There are numerous studies at different stages, i.e., preclinical, animal model or clinical, that aim to generate engineered skeletal muscle, tendon and ligament grafts, as well as bone and cartilage. For example, the main advantages of tissue-engineered ligaments include minimal patient morbidity, simpler surgical technique, reliable fixation methods, rapid return to pre-injury function, minimal risk for infection or disease transmission, biodegradation at a rate that provides adequate mechanical stability and supporting host tissue ingrowth. Natural and synthetic materials in the form of gels, membranes or 3-D scaffolds have also been widely used for ligament replacement. Collagen, silk, hyaluronic acid, ECM bioscaffolds, such as porcine small intestine submucosa and urinary bladder membrane, as well as polyhydroxyalkanoates (PHA), such as poly-hydroxybutyrate, poly-3-hydroxybutyrate-co-hydrovalerate and poly-3-hydroxy-10-undecenoate, are examples of potential natural replacements. Dacron polyester, polyglycolic acid, polyL-lactic acid, PLGA, polyethylene oxide and polyurethane urea are examples of synthetic materials. Collagen was one of the first natural scaffold materials to be used in ligament reconstruction as it is the natural component of the native tissue and has great ability to support ligament fibroblast growth under static tension. However, collagen scaffold alone was found to be ineffective to enhance suture repair of the ACL. Fibroblast-seeded collagen scaffolds, in other studies, were more effective in ligament regeneration.

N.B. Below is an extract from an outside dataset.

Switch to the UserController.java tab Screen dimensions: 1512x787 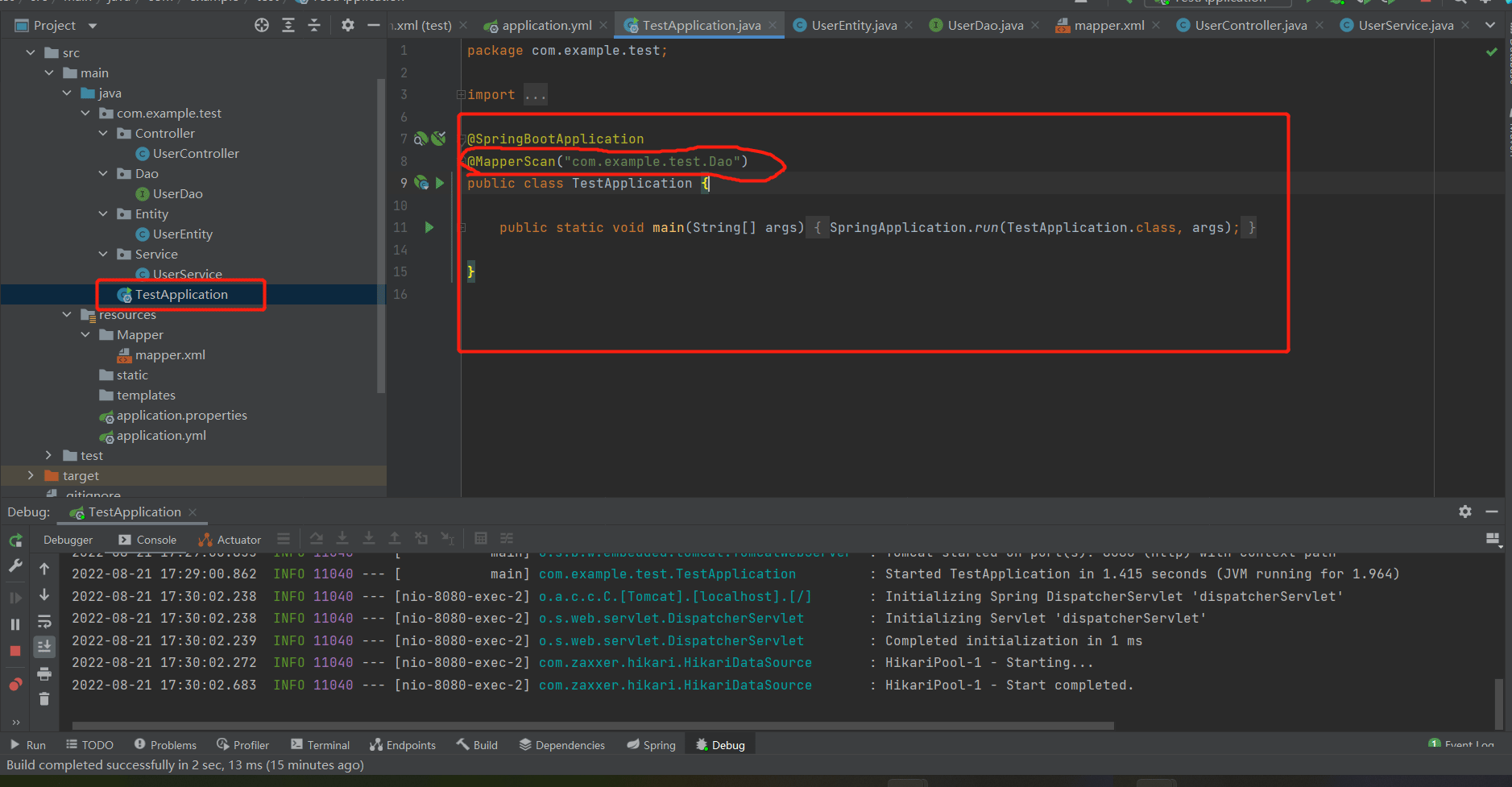(1249, 26)
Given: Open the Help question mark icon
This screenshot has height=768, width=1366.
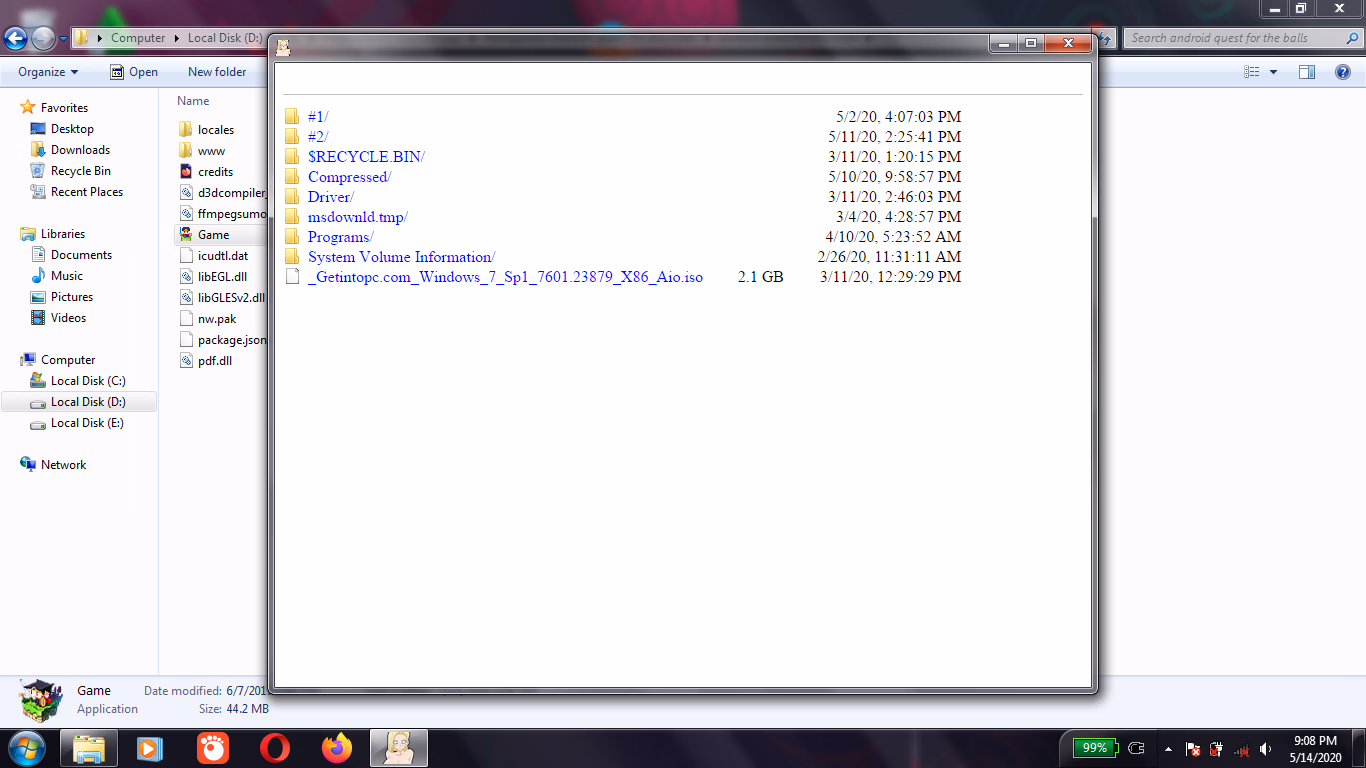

Tissue engineering led to the production of the cartilage grafts that are now being successfully applied in the clinic. Moreover, there are numerous studies ongoing to produce better engineered bone, cartilage, muscle, tendon and ligament grafts, but there is a way to go in the engineering of clinically applicable substitutes for tissues that require higher-level functionality. Clinician-scientist coordination is critical for achieving such a goal. Along with a multidisciplinary approach, the interdisciplinary contributions of biologists, chemists, biomaterial scientists and tissue engineers are needed to meet patient demand in this area.

Disclosure: Yilgor reports no relevant financial disclosures.